What is needed => From the entries below, copy exactly the lines from the one that contains "You are a computer-use agent. 802x2576" through the one that contains "Given: Click the 80.00 level on RSI axis", both included, and only those.

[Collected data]
-------------------------
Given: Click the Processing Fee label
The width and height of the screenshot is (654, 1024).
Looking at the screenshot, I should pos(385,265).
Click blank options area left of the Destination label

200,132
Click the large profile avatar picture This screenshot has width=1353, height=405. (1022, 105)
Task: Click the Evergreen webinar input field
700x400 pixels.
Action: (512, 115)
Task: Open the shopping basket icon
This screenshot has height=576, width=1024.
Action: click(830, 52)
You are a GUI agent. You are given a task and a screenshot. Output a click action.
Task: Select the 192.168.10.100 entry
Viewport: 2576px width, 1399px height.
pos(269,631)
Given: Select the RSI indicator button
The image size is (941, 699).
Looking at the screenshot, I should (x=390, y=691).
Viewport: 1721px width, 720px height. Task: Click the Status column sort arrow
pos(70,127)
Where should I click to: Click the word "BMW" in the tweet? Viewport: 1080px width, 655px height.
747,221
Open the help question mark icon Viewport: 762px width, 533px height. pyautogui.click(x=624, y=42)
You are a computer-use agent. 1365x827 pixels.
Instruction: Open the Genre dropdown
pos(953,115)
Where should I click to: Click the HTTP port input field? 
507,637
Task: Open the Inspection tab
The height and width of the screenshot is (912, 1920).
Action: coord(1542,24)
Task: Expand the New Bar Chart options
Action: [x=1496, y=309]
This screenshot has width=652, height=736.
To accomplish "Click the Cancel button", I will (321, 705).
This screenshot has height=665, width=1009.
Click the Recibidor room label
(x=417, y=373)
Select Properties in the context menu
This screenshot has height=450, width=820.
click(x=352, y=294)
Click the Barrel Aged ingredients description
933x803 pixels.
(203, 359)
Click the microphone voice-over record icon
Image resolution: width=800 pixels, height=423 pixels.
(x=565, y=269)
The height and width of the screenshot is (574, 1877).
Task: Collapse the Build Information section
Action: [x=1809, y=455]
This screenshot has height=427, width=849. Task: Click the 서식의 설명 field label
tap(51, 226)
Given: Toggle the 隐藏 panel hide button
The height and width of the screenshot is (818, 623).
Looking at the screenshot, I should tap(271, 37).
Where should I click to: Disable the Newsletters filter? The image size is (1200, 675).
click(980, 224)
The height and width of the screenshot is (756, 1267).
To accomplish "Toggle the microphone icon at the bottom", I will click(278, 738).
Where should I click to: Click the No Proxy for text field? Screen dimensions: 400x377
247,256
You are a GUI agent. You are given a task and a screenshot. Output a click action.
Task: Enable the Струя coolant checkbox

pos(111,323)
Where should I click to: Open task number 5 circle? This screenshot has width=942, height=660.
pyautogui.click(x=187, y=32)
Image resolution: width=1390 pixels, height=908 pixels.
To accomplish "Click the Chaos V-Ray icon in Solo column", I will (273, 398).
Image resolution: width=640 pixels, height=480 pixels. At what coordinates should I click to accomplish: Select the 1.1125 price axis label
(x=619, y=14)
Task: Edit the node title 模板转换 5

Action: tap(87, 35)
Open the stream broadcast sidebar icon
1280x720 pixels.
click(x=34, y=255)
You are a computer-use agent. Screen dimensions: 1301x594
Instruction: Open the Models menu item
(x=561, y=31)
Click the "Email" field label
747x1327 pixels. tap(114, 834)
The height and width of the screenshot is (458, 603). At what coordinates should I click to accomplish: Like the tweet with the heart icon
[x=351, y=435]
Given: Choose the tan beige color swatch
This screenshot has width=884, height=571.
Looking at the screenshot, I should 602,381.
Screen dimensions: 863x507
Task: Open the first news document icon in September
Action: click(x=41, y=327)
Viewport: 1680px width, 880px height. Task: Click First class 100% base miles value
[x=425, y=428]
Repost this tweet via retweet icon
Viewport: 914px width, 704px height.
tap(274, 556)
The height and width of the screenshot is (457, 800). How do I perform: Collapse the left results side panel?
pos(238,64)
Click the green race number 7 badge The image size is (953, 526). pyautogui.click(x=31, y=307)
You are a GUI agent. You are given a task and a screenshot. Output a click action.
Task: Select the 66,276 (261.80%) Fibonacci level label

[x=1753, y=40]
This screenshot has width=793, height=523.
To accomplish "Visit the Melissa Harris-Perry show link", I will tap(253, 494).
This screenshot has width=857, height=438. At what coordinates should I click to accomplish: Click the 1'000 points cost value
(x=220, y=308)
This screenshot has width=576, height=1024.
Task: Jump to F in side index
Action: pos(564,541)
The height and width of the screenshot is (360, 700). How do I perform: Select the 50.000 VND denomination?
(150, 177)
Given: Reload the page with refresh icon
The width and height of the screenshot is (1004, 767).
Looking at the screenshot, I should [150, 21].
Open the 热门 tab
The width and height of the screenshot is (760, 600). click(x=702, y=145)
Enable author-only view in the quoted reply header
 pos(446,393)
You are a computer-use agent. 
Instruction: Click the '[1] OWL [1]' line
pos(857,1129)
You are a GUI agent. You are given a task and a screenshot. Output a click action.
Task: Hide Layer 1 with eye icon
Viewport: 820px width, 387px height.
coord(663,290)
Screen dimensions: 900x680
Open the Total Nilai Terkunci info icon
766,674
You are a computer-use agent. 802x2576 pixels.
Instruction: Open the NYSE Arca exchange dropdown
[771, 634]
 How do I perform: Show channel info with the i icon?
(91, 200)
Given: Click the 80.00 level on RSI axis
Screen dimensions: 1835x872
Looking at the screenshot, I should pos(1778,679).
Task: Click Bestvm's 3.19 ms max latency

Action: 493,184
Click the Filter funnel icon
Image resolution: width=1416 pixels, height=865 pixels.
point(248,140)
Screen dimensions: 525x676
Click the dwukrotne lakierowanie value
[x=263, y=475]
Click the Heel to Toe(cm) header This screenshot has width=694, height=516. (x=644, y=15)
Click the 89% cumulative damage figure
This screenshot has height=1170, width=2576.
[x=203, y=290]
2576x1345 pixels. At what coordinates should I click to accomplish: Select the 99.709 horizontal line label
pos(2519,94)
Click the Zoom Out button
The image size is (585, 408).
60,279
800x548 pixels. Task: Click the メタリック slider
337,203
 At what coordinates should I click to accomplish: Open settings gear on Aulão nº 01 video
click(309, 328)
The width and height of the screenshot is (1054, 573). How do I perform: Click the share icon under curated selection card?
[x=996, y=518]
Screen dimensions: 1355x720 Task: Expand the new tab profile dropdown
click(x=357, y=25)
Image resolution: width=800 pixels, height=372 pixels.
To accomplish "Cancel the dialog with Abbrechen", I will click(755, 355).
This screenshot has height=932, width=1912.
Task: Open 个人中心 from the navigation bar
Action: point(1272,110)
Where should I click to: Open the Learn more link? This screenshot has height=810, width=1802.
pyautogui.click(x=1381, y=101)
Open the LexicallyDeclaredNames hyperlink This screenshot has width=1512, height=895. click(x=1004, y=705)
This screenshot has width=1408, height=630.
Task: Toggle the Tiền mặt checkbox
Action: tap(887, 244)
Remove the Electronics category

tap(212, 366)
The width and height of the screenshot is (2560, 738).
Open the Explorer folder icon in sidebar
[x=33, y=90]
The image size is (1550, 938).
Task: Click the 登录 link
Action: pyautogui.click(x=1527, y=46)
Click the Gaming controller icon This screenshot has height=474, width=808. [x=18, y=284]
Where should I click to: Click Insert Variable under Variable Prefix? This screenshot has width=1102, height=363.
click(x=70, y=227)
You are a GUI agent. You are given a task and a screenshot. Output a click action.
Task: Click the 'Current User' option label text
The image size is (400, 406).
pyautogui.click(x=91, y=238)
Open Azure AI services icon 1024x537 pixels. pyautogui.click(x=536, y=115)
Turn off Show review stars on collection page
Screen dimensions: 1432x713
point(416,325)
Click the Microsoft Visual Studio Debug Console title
-------------------------
Response below =>
You are a computer-use agent. 802x2576 pixels.
Instruction: Open the NYSE Arca exchange dropdown
[771, 634]
 How do I perform: Show channel info with the i icon?
(91, 200)
Given: Click the 80.00 level on RSI axis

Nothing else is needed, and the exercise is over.